» Page text
VCI 135 ₄is assigned to RSS engine 230 and is not pinned to any particular TX queue. VCI 135 ₂is assigned to RSS engine 230 and is also not pinned to any particular TX queue.
RSS engine 230 may allow for filtering based on flow (e.g., flows may be identified using a 5-tuple), such that incoming traffic for VCIs 135 ₄and 135 ₅may be placed into a given RX queue within RSS engine 230 based on flow. In some cases, TX queues 260 also filter based on flows, and traffic from either VCI 135 ₄or VCI 135 ₅may be placed in a given TX queue 260 based on flow.
Techniques for placing VCIs on hosts based on PNIC queue availability information are described in more detail below with respect to FIGS. 3 and 4 .
FIG. 3 depicts an example of additional aspects related to placement of VCIs on hosts based on physical network interface controller (NIC) queue availability information according to embodiments of the present disclosure.

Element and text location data
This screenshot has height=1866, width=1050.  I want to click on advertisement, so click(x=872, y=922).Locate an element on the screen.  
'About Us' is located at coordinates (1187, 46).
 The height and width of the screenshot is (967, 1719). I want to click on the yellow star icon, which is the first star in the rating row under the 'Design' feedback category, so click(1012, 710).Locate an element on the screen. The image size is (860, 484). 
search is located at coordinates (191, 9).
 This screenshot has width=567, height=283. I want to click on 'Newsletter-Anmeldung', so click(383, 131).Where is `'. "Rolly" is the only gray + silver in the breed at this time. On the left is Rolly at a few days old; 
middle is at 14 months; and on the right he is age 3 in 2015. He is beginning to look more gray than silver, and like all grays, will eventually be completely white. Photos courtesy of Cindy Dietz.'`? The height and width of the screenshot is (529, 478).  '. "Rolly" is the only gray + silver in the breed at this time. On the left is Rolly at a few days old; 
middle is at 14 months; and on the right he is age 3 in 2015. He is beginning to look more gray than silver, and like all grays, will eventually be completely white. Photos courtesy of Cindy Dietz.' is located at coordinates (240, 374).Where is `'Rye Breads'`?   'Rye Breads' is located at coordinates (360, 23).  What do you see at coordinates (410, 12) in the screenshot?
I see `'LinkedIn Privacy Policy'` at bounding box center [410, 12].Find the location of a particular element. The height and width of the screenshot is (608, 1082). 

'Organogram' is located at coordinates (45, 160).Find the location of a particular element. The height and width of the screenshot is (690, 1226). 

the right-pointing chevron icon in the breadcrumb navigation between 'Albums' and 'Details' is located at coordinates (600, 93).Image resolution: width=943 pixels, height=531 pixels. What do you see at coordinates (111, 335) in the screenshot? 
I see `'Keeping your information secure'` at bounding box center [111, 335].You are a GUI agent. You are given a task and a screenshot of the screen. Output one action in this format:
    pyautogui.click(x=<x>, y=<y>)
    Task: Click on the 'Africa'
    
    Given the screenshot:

» The tasks
a. Transcribe the passage on VCI placement from "FIG. 3 depicts" up to and including "the present disclosure.".
b. Which acronyms appear in the passage on VCI placement? List every distinct one.
c. Take the passage on VCI placement further from the point where it stops.

» Per-task outputs
a.
FIG. 3 depicts an example of additional aspects related to placement of VCIs on hosts based on physical network interface controller (NIC) queue availability information according to embodiments of the present disclosure.

b. VCI, RSS, TX, RX, PNIC, NIC

c.
VCI PNIC queue requirements estimation 310 is performed, such as by resource optimization processor 164 of FIG. 1 , based on data related to a particular VCI 135 of FIG. 1 . For example, VCI configuration information 302 may include a number of VNICs with which the VCI is configured, whether the VCI is configured to perform NFV functionality, and/or the like.
VCI metadata 304 may include tags assigned to the VCI (e.g., by an administrator) indicating specific PNIC queue requirements (e.g., requires pinning, requires RSS, requires x number of RX and/or TX queues), a level of expected network performance (e.g., low, medium, or high, a numerical value indicating a relative level of expected performance, a particular requirement with respect to a particular performance metric such as throughput and/or latency, and/or the like), one or more purposes of the VCI (e.g., whether the VCI performs NFV functionality, whether the VCI performs network and/or virtualization management functionality, and/or the like), and/or other attributes of the VCI.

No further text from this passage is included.